What is also interesting is that the project to increase the visibility of contemporary art in Greece is not rejected per se. Let me come to another example: in an article titled Hellenic Contemporary (not nationalist, mind you, merely descriptive), published in Flash Art, issue 256, curator and writer Katerina Gregos says that ‘when public interest for contemporary art goes beyond its now marginal niche, when contemporary art becomes a serious item for public discussion, when we are able to talk about an improvement of the conditions for art production itself, and artists can better empower themselves, and when Greek artists are able to take their place on the international map in the long term, only then will we be able to speak of a truly successful “scene”’. Yet, a couple of pages earlier, she writes: ‘There has even been talk of a “scene”, though this discussion is largely internal and serves local interests. What is a “scene” anyway, and what exactly does it consist of?’

I will resist the temptation of shouting “Damn right, it’s internal and serves local interests!” and move on to subtler points: here the ‘local’ is used in a different sense, it is that which is not connected to the international, and therefore of no relevance. But it is not so further down, where it is surmised that ‘the work of the younger generation tends to be quite formal and less concerned with the particularities of local context. Process-oriented, experimental, site-specific and conceptual practices, as well as institutional critique, are more rare’.

The local is again only legitimate in abstract terms.
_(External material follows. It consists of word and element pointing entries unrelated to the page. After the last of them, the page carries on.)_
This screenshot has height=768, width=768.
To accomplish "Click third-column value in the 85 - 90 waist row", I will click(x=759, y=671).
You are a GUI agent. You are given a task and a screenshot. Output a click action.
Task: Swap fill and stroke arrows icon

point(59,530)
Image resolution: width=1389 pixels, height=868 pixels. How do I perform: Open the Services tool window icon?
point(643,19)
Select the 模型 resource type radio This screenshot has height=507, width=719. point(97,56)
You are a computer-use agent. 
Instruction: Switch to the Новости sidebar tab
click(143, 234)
A ‘largely internal’ discussion is a bad thing and brings on the implicit accusation of ‘local interests’, but the local would be a good thing if someone would just — I don’t know — photograph cars in Romania, or something.
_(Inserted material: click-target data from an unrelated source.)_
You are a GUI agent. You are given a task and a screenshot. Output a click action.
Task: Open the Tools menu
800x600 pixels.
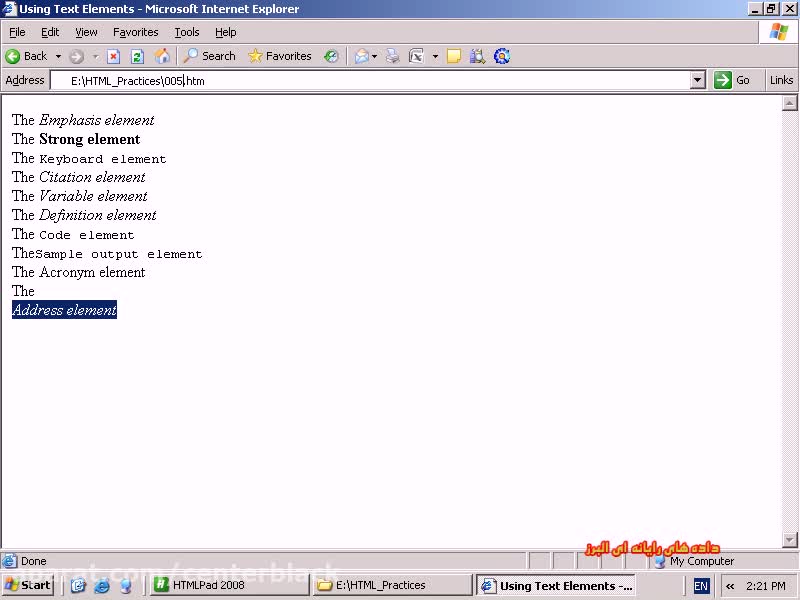(187, 32)
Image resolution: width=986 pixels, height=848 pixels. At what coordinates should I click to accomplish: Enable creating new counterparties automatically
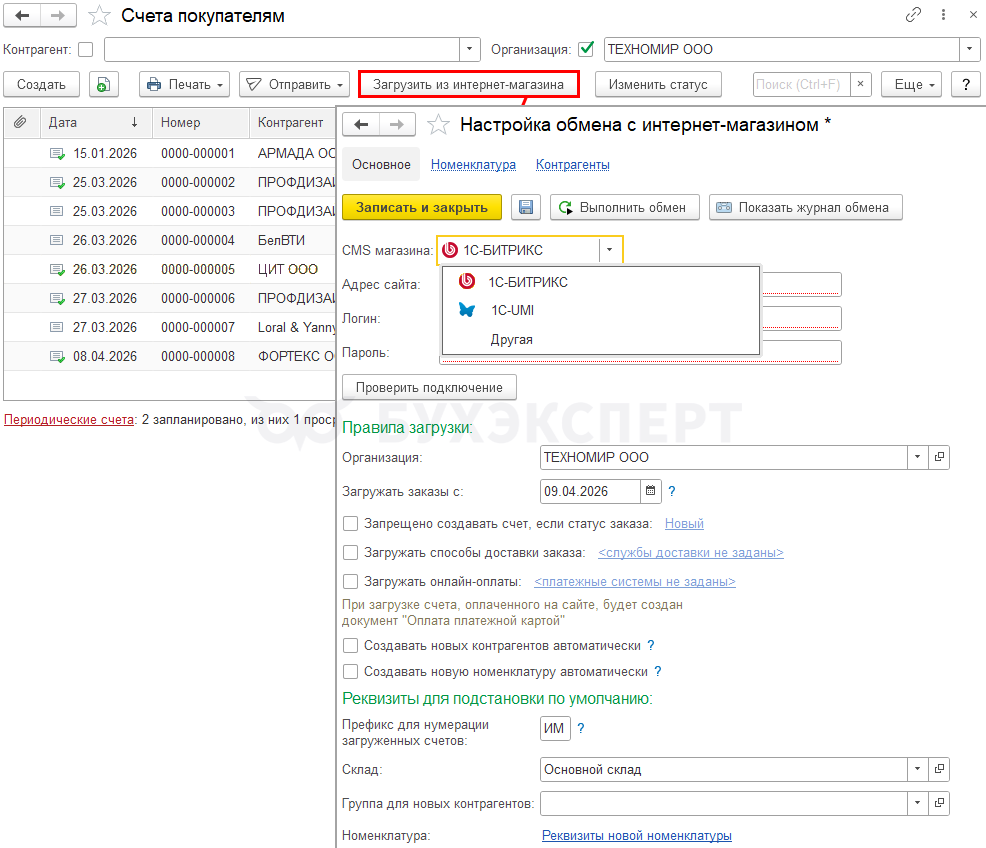(350, 646)
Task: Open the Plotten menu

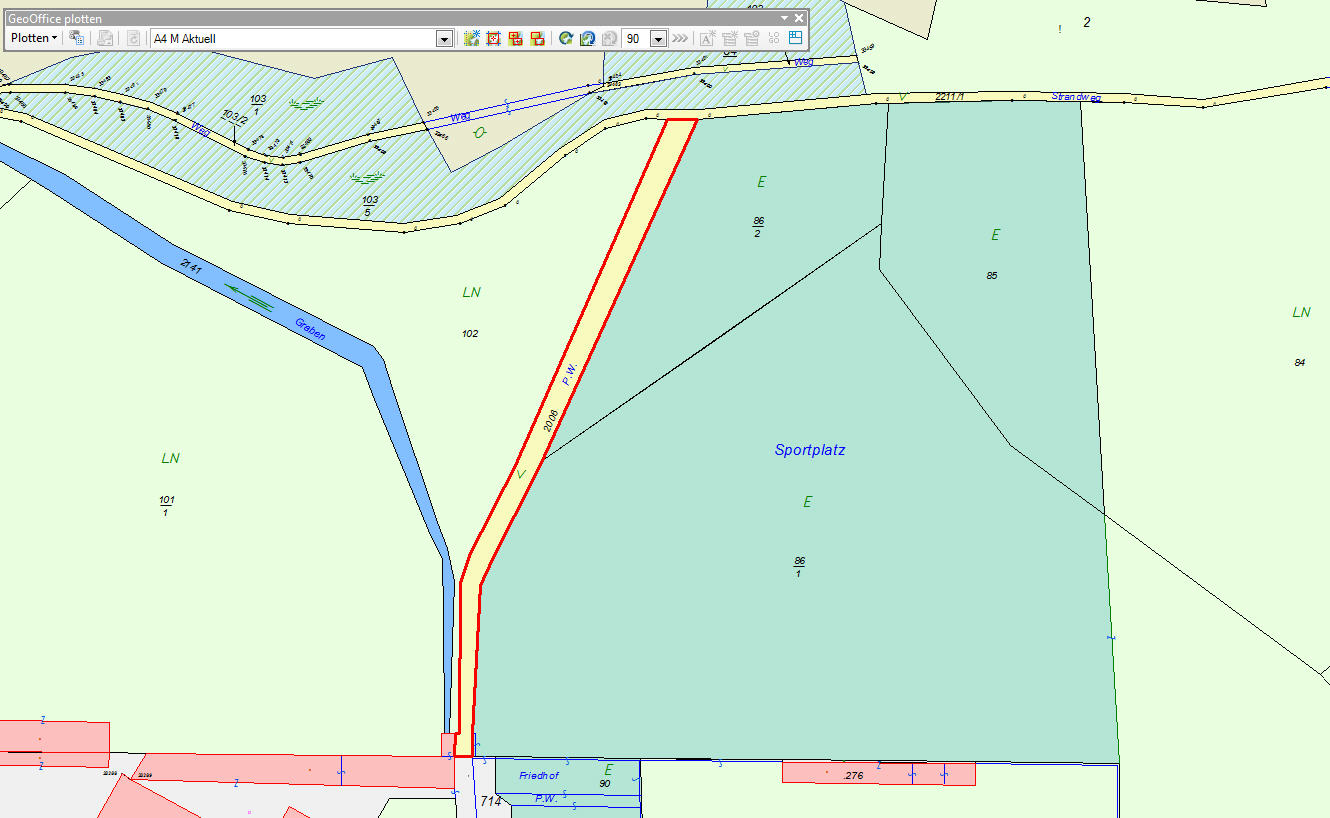Action: pos(33,38)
These are, I am afraid, flimsy arguments at best. Moreover, they are patronising to everyone, primarily the many Greek artists that in recent years have been showing a staggering variety of work in many parts of the world. To be precise, out of the ranks of those implied in the original — exclusively local! — discussion of a ‘scene’, a good portion is becoming strong in their artistic vision and can be now seen in biennales, art-fairs, galleries and art spaces from New York to Istanbul, from Lyon to New Orleans, from London to Berlin, or Rotterdam or Brussels. I will refrain from enumerating their names here — I have, anyway, done so at every opportunity in the last years.
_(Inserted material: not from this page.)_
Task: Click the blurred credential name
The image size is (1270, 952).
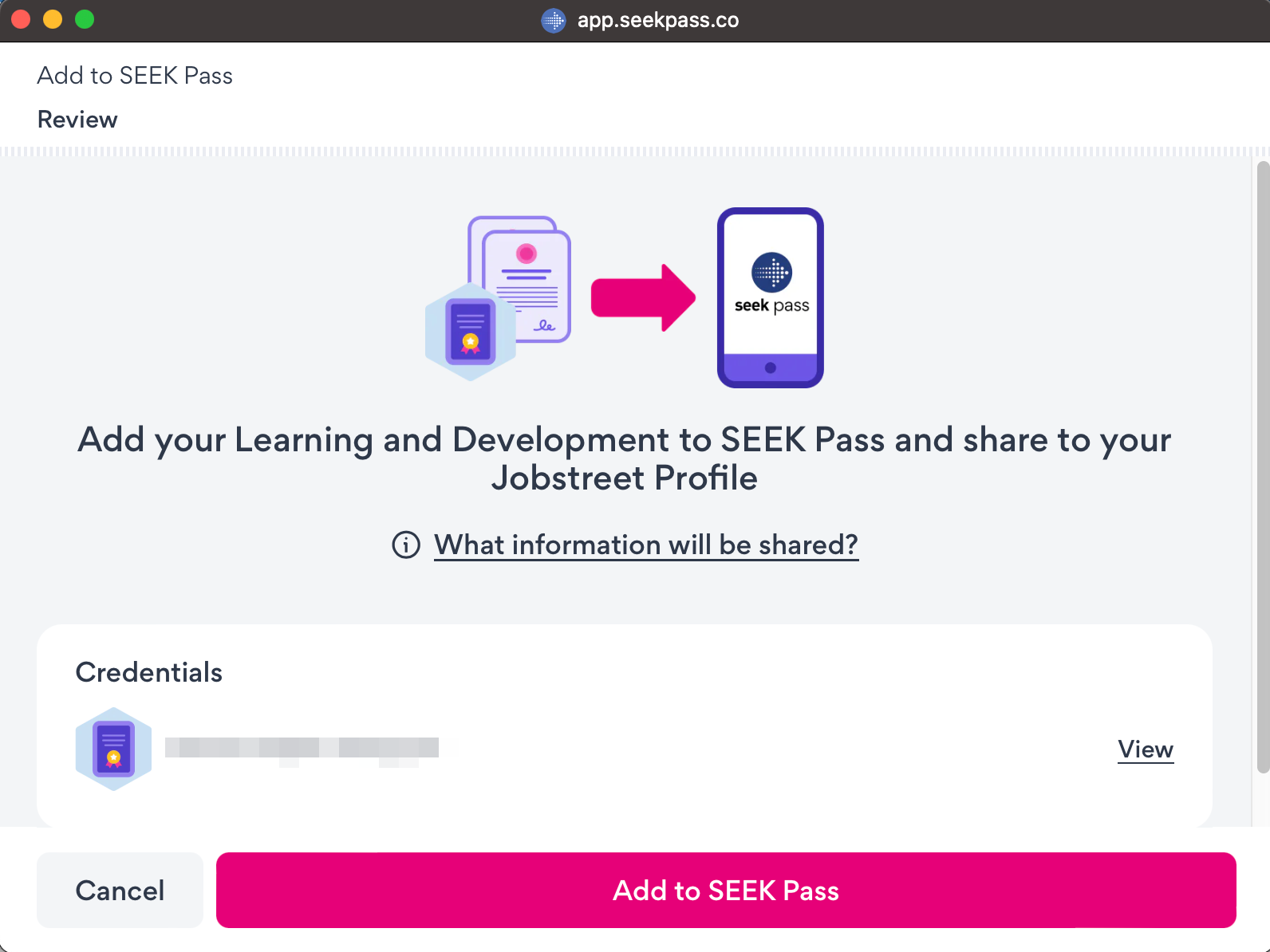Action: [302, 748]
To quote an old favourite: ‘no one is innocent’. Each active member of the ecosystem that is contemporary art is forging an identity for themselves, when formulating a personal position. This is not only acceptable, it is the only way of doing things, but nobody is entitled to hide behind the mask of the impartial observer. Furthermore, in formulating what is most useful to all, that is an unabashedly personal position, the as yet unwritten ‘Handbook of the Successful Curator’ is probably the worst source to plagiarise. As long as we agree that the project to increase the visibility of contemporary art in Greece is something important, I object to swallowing every disjointed bit of ‘international discourse’ — whatever that animal looks like — as if it were steroids. There are very few things more stereotypical and more devoid of any actual, grounded experience, than this quasi-political, local/global discourse being cut to measure by curators and arts writers all over the world. Politics matter. Local realities matter. And they are still, like they have always been, mercilessly specific things.


Augustine Zenakos is an art critic, curator and co-director of the Athens Biennial.